◆ **What to work on**
Show me every line in the listing that has the word "computer".

++++ Raw data ++++

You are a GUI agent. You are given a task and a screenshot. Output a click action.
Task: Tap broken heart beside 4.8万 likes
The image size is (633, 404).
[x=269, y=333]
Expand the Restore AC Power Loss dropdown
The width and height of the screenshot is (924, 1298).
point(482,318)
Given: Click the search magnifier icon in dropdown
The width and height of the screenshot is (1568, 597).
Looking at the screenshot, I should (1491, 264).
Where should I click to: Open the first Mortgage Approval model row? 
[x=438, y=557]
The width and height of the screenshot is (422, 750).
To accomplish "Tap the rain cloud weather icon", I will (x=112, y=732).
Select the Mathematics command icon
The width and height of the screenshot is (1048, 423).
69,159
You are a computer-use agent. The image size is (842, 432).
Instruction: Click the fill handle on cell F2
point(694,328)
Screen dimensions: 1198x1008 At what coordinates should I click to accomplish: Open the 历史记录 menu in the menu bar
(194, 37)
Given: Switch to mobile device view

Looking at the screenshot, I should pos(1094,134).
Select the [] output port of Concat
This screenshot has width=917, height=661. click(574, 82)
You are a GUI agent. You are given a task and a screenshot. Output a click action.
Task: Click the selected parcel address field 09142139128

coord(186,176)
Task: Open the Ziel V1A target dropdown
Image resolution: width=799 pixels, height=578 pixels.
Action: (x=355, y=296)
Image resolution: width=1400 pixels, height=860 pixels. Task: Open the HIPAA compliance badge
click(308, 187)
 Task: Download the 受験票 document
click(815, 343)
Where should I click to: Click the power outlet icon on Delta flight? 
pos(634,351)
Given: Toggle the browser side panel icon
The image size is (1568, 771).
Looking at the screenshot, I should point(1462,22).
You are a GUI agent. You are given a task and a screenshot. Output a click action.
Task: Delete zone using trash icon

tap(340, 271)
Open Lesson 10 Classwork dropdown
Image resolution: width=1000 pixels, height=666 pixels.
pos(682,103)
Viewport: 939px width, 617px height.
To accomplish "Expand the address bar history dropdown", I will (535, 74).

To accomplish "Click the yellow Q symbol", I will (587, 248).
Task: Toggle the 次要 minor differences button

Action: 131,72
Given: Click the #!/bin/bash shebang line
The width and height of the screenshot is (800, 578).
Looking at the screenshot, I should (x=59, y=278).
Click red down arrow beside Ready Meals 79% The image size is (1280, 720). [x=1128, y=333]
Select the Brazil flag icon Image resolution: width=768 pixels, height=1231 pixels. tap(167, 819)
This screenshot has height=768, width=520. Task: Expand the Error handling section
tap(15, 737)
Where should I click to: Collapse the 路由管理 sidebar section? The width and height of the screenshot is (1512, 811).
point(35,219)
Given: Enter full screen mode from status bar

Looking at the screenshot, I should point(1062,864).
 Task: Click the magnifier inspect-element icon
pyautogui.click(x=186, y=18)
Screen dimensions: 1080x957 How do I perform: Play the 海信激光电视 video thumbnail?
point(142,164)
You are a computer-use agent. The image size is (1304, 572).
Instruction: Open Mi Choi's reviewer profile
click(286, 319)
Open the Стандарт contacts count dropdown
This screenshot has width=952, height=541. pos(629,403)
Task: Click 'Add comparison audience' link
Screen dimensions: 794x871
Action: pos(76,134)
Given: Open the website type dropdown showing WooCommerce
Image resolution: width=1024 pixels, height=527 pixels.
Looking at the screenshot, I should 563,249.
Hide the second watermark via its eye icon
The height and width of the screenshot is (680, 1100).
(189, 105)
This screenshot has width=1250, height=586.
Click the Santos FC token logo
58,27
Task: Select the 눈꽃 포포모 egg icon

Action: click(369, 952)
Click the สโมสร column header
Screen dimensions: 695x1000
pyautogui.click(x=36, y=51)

++++

◆ **Response box**
You are a computer-use agent. The image size is (842, 432).
You are a computer-use agent. The image size is (1304, 572).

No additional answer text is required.